Dark honey gold hue that glows with a dull solid gelatin appearance. Large puffy crown of dulled white foam lathers up softly and collapses just as soft, keeping a firm and solid collar and a touch of skim. Speckled stringy lacing is stretched in length across the glass.
Aroma has a nice array of bubble gummy candyish malts, fresh bread dough fluffed with dry flour, crispy grainyness, unbaked pie dough, and some dusty husky grassy hoppyness flinted with a bit of peach and apricot.

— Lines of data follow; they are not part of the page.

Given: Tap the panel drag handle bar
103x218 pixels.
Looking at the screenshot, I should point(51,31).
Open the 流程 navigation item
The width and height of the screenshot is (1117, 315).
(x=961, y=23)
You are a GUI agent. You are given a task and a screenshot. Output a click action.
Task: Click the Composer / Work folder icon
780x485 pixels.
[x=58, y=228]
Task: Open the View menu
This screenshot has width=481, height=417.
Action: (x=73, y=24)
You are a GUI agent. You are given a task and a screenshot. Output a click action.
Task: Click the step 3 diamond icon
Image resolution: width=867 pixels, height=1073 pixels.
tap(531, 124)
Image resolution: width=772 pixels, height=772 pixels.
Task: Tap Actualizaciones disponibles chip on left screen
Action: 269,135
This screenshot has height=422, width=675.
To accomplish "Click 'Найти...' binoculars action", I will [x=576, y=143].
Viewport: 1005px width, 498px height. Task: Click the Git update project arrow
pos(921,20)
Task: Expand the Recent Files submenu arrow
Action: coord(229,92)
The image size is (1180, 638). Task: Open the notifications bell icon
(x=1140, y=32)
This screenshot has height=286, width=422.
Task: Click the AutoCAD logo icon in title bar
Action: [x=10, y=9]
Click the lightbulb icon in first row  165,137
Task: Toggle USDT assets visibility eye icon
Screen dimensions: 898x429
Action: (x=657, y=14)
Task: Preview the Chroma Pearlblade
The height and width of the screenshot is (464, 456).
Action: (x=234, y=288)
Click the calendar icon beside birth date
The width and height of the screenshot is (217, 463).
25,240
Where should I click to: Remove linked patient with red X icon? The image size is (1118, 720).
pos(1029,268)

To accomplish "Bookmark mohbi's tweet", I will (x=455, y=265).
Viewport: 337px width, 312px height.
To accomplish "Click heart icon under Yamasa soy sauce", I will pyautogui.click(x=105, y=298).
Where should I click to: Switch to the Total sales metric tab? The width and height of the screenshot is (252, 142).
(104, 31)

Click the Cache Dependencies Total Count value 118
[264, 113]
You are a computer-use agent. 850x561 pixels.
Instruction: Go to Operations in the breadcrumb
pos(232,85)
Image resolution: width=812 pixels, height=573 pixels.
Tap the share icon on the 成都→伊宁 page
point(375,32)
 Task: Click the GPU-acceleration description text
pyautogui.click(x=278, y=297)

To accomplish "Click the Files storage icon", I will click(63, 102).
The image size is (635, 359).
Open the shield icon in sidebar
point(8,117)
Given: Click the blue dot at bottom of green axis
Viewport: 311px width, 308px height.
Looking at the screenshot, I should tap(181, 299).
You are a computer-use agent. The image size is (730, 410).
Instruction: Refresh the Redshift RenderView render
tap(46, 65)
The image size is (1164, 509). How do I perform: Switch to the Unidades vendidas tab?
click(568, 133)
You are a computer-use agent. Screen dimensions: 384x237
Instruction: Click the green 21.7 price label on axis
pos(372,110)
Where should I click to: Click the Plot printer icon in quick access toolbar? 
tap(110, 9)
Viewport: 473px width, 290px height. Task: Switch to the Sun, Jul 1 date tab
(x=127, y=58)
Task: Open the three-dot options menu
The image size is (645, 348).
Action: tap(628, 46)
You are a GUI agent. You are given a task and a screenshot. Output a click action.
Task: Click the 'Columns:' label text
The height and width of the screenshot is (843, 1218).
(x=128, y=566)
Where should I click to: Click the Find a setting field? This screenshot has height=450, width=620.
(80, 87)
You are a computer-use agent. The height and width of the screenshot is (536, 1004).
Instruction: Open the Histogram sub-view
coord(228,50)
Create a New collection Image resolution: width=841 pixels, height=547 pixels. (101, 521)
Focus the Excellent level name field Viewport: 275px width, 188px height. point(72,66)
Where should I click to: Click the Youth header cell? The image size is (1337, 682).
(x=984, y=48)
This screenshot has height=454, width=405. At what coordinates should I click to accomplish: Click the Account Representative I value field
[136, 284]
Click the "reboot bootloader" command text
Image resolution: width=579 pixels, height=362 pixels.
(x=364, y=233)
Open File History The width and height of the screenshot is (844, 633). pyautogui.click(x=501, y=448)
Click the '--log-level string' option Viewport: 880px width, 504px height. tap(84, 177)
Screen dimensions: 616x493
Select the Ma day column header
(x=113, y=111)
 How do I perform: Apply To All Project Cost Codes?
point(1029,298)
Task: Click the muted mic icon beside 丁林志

Taste is a whole lot of clean, soft, wheat-like malt. Breadish and doughy with a bit of toasty grasses edged in as well as a light coating to some sugary sweetness in the midrange. Drys out quite feathery with a nice light puff of hops that flirt about with chalky dryness of starfruit skins, apricot fuzz, and pear texture. Complexity level is crafted in well here with this one, but would have liked to tasted more firmness in the malt load.
Body is a solid medium, smooth, mildly tangy, sweet, and lowly lit with just a nudge of carbonation to push its center from the inside out. Again, a nice complexity emerges as it mixes all sorts of dry puffy yeast, fruit skins, and hops across the back of its candyish malt core.
This actually has alot of things going for it. Charlie, Fred And Ken's Bock has an exceedingly solid drinkability. The complexity of light, airy, mixing textures is pretty interesting and unlike any Helles Bock I've ever had. The notion of Imperial, a la, its 8.3%, is evident only as you get thru it as an after thought/feeling about half way thru the 750. It's not a monster of huge portions, but its crafty edge does show.